Typeface designer job opening

gerry_leonidas's picture

This just went online. Details on the link; this is the important bit:


An exciting and challenging Knowledge Transfer Partnership has been established between the University of Reading's School of Arts & Communication Design and Monotype Imaging Ltd.

The 24-month project aims to utilise academic expertise to recapture know-how embedded in Monotype's library drawings for legacy technologies, and formulate a testing and development process to generate new, extended character set typefaces. Building on the recognised quality of Monotype's library new, multi-script typeface families will be developed during the project. The role will be based at Monotype in Redhill, Surrey.

You will have a BA 2.1 or above or a MA in Typography or related field with experience in digitising and testing typefaces. You will have some experience of developing extended character set typefaces, and preferably some experience with non-Latin typeface design. You will be proficient in Fontlab, with demonstrable experience of developing OpenType fonts. You will have strong research and documentation skills, and good communication skills. You will be organised, meticulous, and a good collaborator.

Thomas Phinney's picture

This is fascinating, but I am suspecting there's something missing in the description. How is Reading involved? Does the position involve using students to do the work?

Regards,

T

gerry_leonidas's picture

Indeed this is an abbreviated description. No students are involved, although I suspect that graduates may apply.

The scheme is part-funded by the company, part by the UK Technology Transfer Board. The University employs the designer, who gets seconded to the company, and provides the academics' time for contribution. The day-to-day reality looks very much like the person is employed by the company, but with close contribution by the academics involved.

The objective is to enable companies to capitalise on expertise in UK universities for strategic benefits. The scheme has been very successful, but this is the first such project focused on typography (full details here).

kris's picture

Can you please put this into plain English, Gerry? What are they wanting to do & achieve?

(I was inoculated for corporate-speak as a child. This sort of writing is like a foreign language to me.)

—K

Nick Shinn's picture

Kris, if you need it in plain English, fuggedaboudit :-)

dezcom's picture

"I was inoculated for corporate-speak as a child."
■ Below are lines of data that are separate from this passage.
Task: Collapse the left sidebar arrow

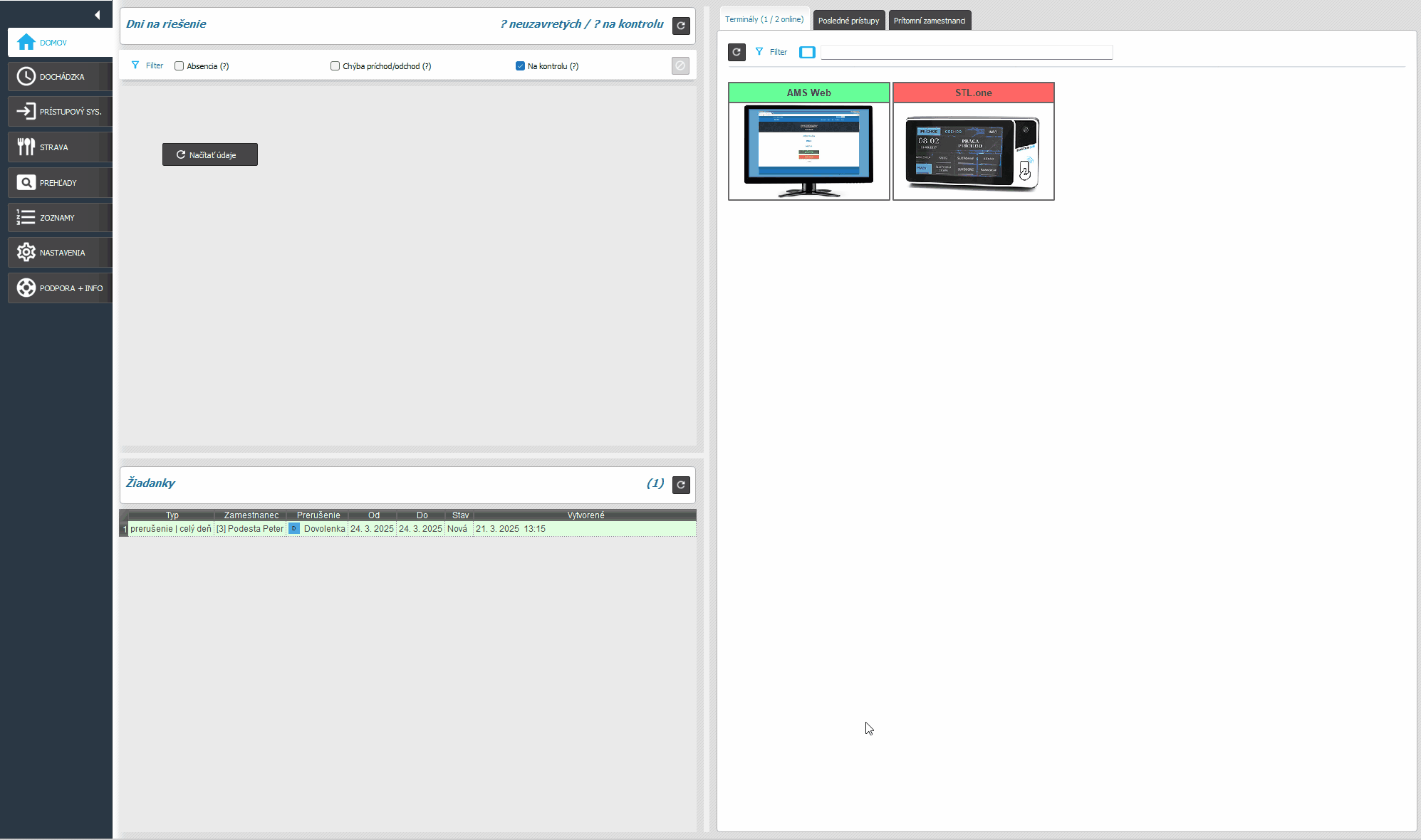Action: coord(97,14)
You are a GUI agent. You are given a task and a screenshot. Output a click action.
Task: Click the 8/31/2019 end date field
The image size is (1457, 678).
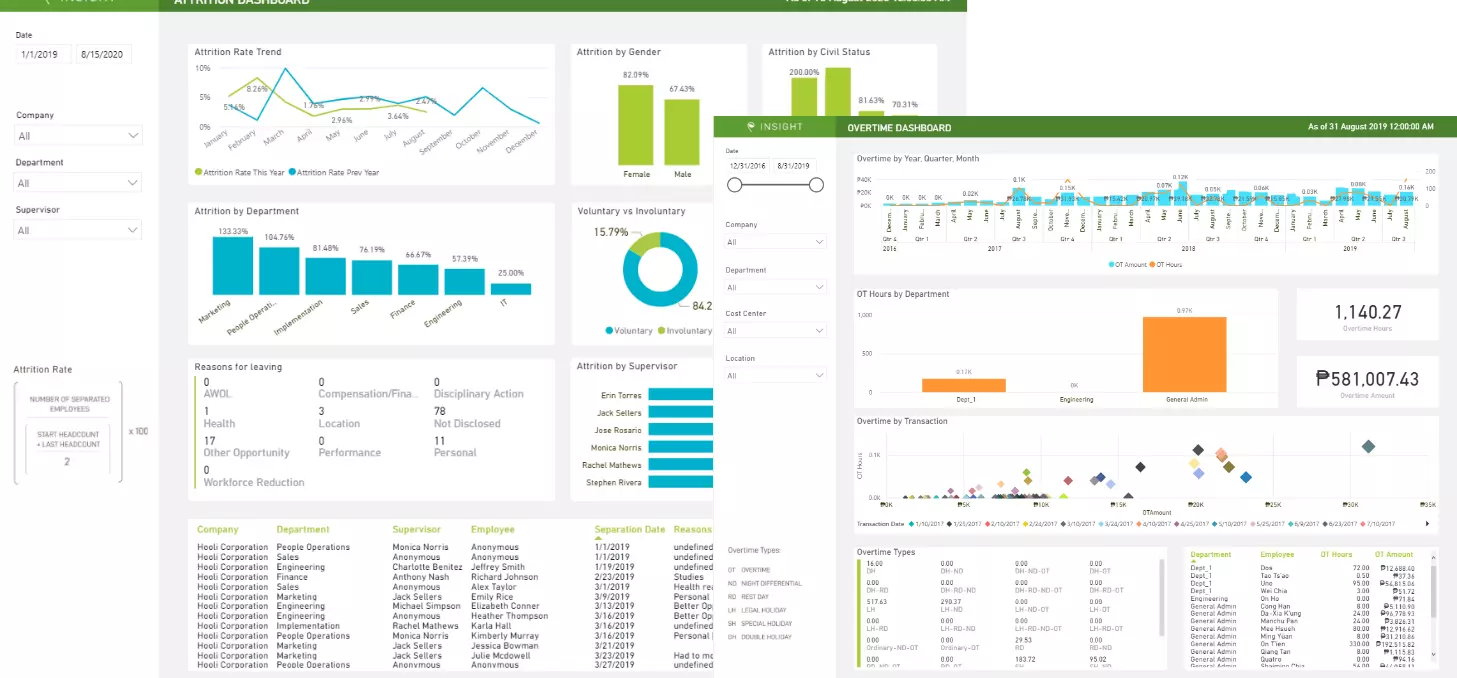(793, 165)
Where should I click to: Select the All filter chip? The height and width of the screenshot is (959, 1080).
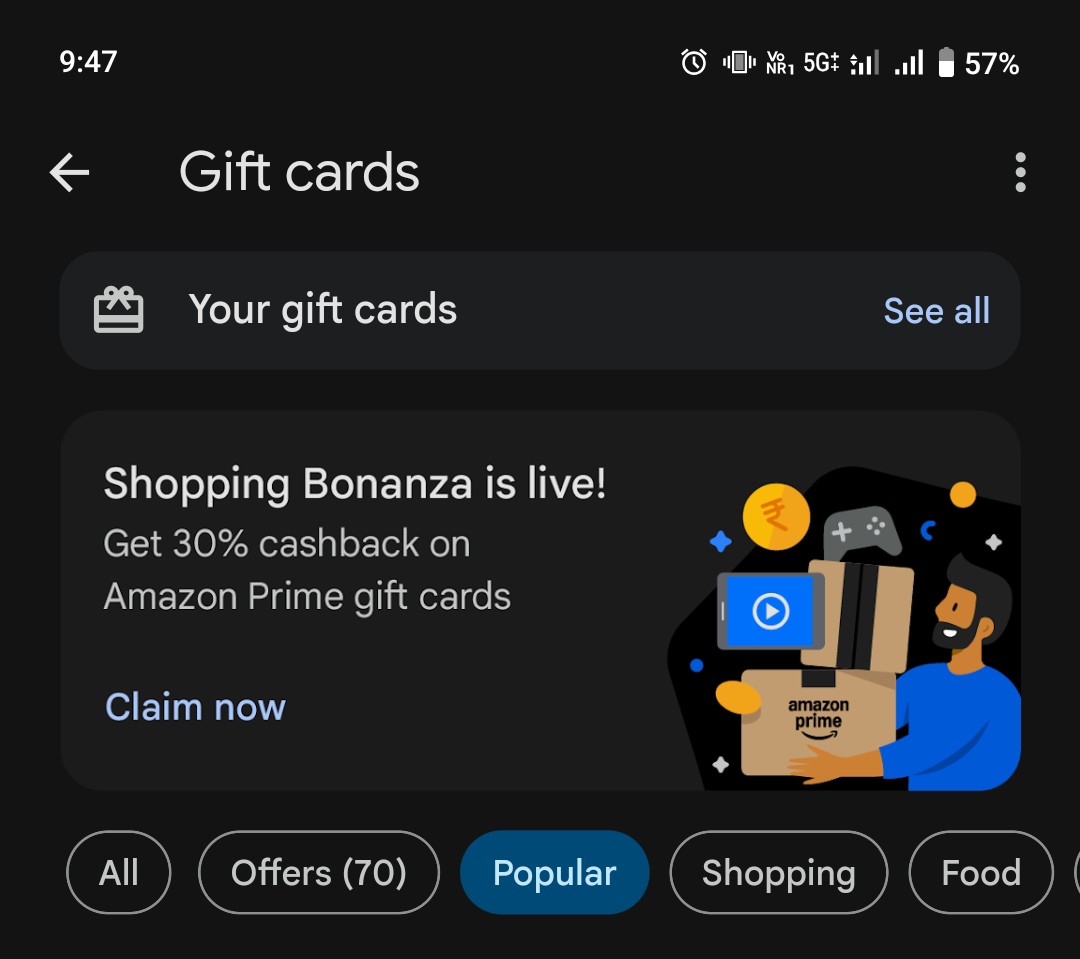click(118, 872)
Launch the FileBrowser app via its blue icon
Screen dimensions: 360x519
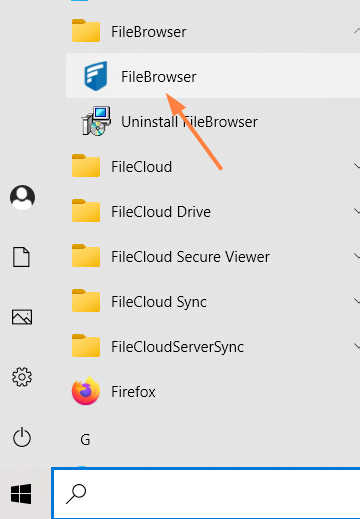(96, 76)
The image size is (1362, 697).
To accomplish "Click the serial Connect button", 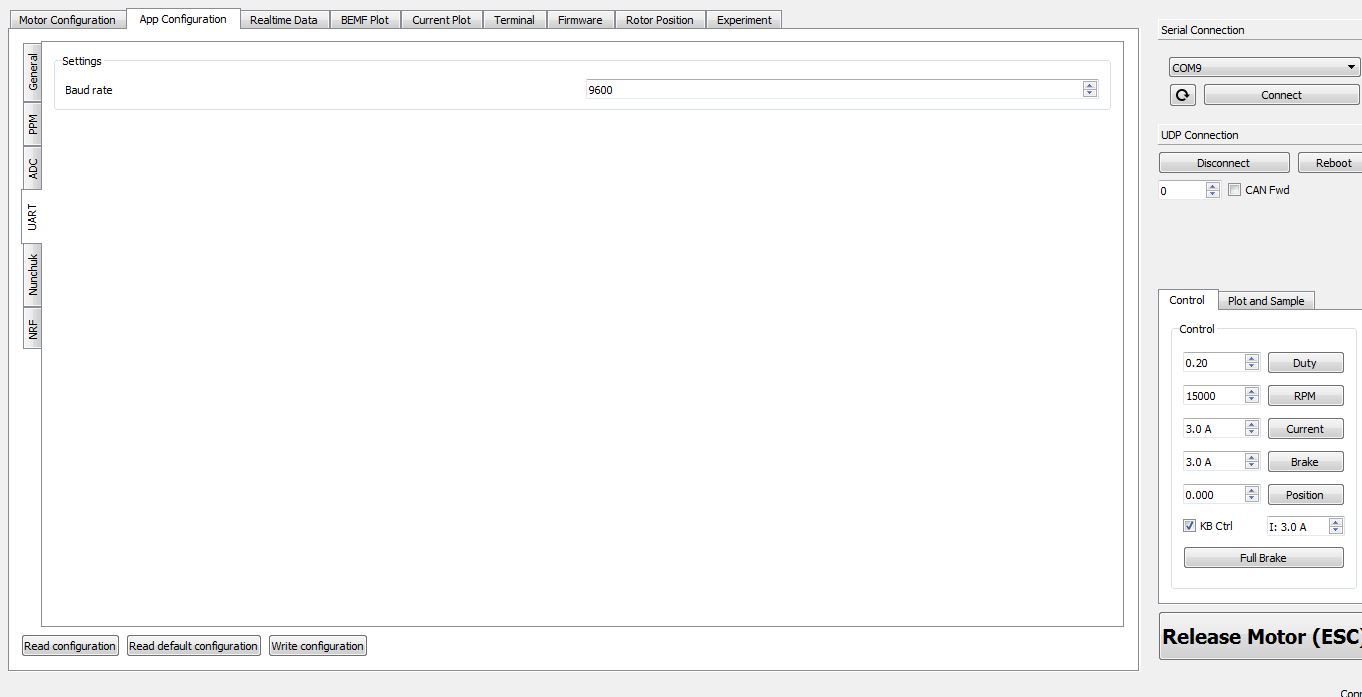I will coord(1281,95).
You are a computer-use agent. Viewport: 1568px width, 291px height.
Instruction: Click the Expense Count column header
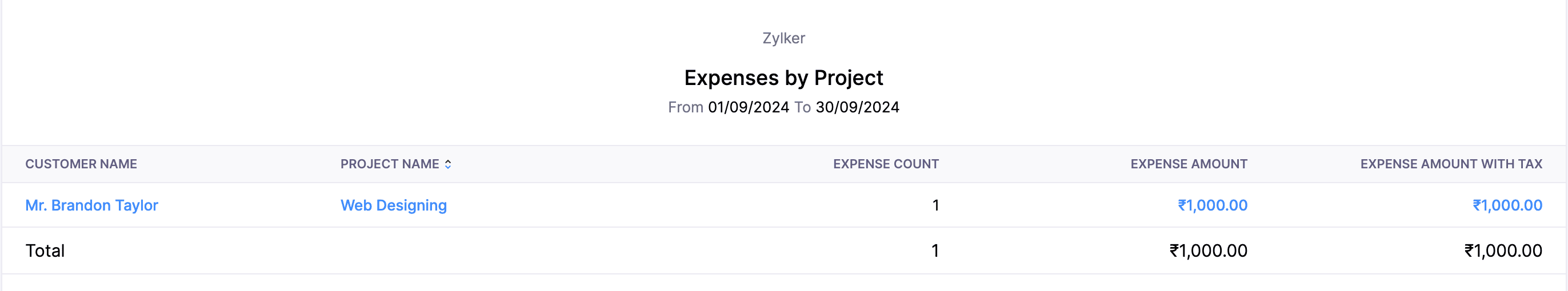point(885,164)
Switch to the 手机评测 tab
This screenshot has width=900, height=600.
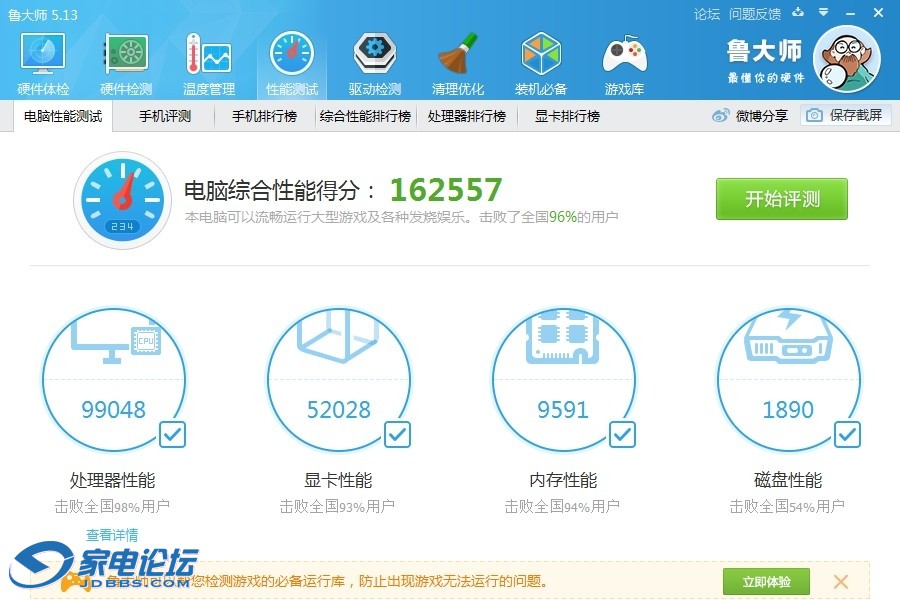coord(165,116)
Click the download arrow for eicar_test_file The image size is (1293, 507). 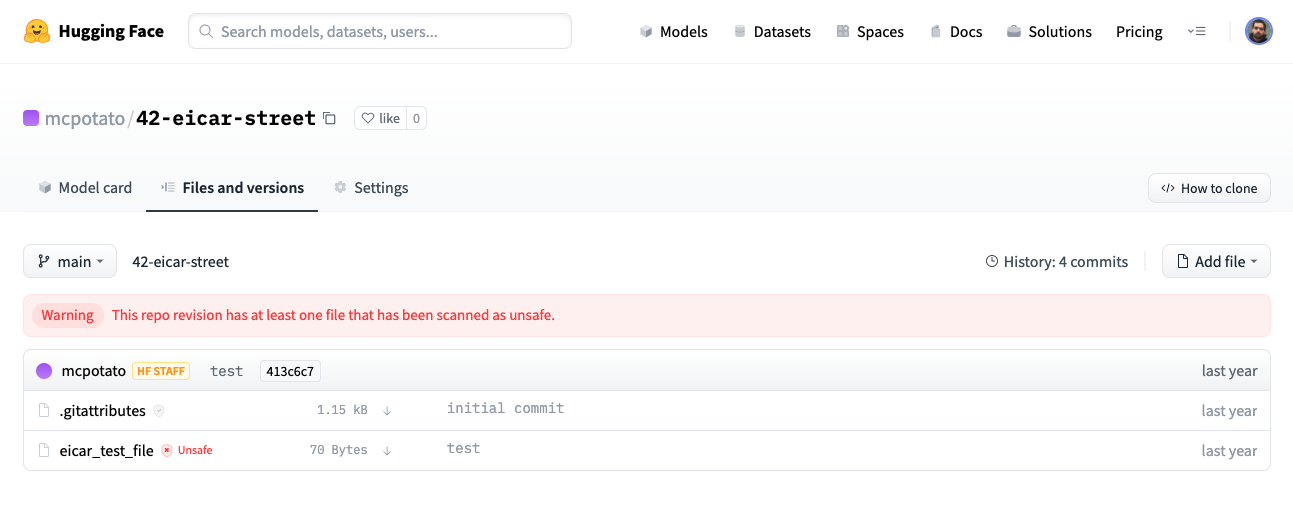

I hope you also got the Government speak and Academia Speak booster shots as well, Kris :-)

ChrisL

John Hudson's picture

It seems pretty clear to me: taxpayers give money to the government, the goverment gives money to the University of Reading, Reading gives money to a type designer, who goes to work at Monotype, and folk in the typography department at Reading provide input and advice on the work...

All with the aim of teaching Monotype how to make digital versions of their old typefaces that don't look like crap. One might say that it's about time.

aszszelp's picture

I wonder though why taxpayers have to pay for that instead of Monotype shareholders...

ultrasparky's picture

From here:

How are KTPs funded?

Each KTP is part funded by a Government grant to the University. This contributes to the costs it incurs through participating in that particular Knowledge Transfer Partnership, whilst the balance of the costs directly attributable to the project is borne by the business partner.

kris's picture

Thanks for the clarification.

What's the ballpark salary?

—K

Lars Oppermann's picture

"I wonder though why taxpayers have to pay for that instead of Monotype shareholders..."

One benefit might be that the insights on how to "make digital versions that don't look like crap" doesn't end up exclusively with monotype but rather within the research community and thus usable (and improvable) by others.